# EXERCISE DETAILS:
Scan the records below for the line with "You are a computer-use agent. The image" and the line with "The image size is (639, 662).". Repeat those two lines and every line between them exactly, and nothing else.

# EXCERPTED DATA:
Content starts

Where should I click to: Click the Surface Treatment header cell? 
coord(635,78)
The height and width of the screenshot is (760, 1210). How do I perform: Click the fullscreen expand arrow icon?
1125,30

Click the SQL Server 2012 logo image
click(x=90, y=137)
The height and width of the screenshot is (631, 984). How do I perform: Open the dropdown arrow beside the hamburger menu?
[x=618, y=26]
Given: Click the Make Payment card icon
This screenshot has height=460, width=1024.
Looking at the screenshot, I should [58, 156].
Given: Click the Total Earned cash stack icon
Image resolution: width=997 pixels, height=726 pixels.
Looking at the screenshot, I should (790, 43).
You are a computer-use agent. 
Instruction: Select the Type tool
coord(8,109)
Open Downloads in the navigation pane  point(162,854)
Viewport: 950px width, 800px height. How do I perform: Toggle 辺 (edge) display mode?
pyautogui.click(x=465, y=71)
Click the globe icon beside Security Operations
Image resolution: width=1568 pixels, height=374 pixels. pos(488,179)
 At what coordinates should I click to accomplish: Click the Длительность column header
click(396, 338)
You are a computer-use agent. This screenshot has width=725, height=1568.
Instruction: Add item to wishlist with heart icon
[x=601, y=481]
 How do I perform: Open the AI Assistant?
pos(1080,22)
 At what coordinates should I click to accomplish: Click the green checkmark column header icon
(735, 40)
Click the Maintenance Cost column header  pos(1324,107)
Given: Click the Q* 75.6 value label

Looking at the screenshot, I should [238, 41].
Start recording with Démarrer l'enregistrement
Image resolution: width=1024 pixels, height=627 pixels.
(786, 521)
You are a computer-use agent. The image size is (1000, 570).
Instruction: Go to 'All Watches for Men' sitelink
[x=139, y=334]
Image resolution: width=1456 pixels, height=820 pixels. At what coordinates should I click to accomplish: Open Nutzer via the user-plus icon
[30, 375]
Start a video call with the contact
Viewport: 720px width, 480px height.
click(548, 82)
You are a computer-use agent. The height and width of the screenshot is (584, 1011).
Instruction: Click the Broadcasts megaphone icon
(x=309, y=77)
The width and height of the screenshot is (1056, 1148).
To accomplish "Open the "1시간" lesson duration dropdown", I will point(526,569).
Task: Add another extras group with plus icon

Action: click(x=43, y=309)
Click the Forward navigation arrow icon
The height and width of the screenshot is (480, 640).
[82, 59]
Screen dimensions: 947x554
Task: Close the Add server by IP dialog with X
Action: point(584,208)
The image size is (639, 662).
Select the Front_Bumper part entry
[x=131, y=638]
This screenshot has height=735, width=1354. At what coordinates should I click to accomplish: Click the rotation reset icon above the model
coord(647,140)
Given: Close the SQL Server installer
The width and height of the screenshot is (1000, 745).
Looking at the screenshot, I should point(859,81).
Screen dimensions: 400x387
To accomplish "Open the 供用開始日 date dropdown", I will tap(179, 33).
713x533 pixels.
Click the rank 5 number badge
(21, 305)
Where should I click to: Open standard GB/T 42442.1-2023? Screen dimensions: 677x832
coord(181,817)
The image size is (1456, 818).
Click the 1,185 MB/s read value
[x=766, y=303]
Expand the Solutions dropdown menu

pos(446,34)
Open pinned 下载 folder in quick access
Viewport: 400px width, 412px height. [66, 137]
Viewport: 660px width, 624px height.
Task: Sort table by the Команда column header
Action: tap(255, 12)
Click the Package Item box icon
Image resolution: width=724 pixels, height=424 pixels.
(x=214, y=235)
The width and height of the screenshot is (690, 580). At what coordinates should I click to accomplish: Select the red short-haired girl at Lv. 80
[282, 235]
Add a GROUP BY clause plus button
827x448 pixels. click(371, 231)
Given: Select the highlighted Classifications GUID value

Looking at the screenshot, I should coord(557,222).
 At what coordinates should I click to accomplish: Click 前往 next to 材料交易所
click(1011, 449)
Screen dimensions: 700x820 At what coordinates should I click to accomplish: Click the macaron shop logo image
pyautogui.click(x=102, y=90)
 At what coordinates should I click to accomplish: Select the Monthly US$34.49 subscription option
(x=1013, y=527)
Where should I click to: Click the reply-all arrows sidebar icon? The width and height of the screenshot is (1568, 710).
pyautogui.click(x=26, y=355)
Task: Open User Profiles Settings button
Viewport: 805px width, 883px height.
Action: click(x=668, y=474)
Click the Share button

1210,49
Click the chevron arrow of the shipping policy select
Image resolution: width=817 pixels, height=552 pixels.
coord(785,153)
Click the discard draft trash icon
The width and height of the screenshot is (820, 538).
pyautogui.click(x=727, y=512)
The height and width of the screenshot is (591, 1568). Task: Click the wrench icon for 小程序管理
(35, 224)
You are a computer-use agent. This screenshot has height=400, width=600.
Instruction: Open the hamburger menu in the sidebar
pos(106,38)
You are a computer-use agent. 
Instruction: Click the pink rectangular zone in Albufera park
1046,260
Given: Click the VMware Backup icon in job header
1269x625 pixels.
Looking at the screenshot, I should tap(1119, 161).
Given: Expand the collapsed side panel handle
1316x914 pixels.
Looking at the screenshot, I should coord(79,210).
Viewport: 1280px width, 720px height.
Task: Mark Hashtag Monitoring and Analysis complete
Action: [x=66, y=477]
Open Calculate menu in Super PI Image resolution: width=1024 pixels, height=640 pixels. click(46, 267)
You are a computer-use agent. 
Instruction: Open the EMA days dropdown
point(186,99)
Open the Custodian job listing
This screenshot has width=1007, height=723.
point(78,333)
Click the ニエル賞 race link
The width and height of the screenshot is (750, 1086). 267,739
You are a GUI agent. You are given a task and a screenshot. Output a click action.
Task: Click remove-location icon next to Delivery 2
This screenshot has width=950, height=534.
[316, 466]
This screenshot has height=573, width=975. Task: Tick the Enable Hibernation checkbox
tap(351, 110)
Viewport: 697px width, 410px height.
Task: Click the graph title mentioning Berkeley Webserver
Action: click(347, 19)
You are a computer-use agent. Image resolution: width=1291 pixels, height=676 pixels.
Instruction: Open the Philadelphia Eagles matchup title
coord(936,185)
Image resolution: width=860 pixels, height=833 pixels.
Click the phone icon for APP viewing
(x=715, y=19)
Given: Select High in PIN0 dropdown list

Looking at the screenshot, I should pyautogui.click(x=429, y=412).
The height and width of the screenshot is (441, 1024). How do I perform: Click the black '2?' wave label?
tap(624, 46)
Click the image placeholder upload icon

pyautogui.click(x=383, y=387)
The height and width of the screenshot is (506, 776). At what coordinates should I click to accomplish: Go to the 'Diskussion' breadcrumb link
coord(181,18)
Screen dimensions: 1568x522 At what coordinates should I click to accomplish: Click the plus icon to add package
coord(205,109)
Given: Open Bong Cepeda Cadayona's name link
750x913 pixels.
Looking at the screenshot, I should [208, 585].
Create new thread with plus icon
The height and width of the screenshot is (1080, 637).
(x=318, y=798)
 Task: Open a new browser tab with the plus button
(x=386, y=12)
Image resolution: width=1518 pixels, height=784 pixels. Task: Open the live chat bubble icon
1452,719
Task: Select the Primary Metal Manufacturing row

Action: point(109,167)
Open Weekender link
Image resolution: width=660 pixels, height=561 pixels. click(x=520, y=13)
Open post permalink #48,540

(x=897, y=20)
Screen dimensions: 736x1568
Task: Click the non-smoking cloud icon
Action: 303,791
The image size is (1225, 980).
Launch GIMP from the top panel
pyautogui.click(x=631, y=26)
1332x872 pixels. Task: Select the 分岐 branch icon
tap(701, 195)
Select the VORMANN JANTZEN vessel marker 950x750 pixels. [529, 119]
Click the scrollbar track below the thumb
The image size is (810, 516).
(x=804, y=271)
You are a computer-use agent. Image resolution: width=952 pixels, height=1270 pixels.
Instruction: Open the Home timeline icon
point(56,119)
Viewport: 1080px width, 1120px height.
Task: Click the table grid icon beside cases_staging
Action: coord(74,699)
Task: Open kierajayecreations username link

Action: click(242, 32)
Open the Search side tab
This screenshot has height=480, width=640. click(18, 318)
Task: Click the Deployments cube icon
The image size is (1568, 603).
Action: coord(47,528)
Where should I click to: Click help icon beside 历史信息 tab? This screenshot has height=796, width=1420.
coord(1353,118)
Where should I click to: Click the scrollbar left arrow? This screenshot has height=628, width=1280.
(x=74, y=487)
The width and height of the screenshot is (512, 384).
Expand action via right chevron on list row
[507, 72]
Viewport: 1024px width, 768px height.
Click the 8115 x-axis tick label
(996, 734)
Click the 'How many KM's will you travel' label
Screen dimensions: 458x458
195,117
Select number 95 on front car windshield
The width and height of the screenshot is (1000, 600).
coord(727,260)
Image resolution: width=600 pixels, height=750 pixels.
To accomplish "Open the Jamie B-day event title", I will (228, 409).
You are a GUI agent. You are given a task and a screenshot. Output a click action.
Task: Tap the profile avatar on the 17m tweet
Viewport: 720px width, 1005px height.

Content ends

# RESPONSE TO THE TASK:
You are a computer-use agent. The image size is (1000, 570).
Instruction: Go to 'All Watches for Men' sitelink
[x=139, y=334]
Image resolution: width=1456 pixels, height=820 pixels. At what coordinates should I click to accomplish: Open Nutzer via the user-plus icon
[30, 375]
Start a video call with the contact
Viewport: 720px width, 480px height.
click(548, 82)
You are a computer-use agent. The height and width of the screenshot is (584, 1011).
Instruction: Click the Broadcasts megaphone icon
(x=309, y=77)
The width and height of the screenshot is (1056, 1148).
To accomplish "Open the "1시간" lesson duration dropdown", I will point(526,569).
Task: Add another extras group with plus icon

Action: click(x=43, y=309)
Click the Forward navigation arrow icon
The height and width of the screenshot is (480, 640).
[82, 59]
Screen dimensions: 947x554
Task: Close the Add server by IP dialog with X
Action: point(584,208)
The image size is (639, 662).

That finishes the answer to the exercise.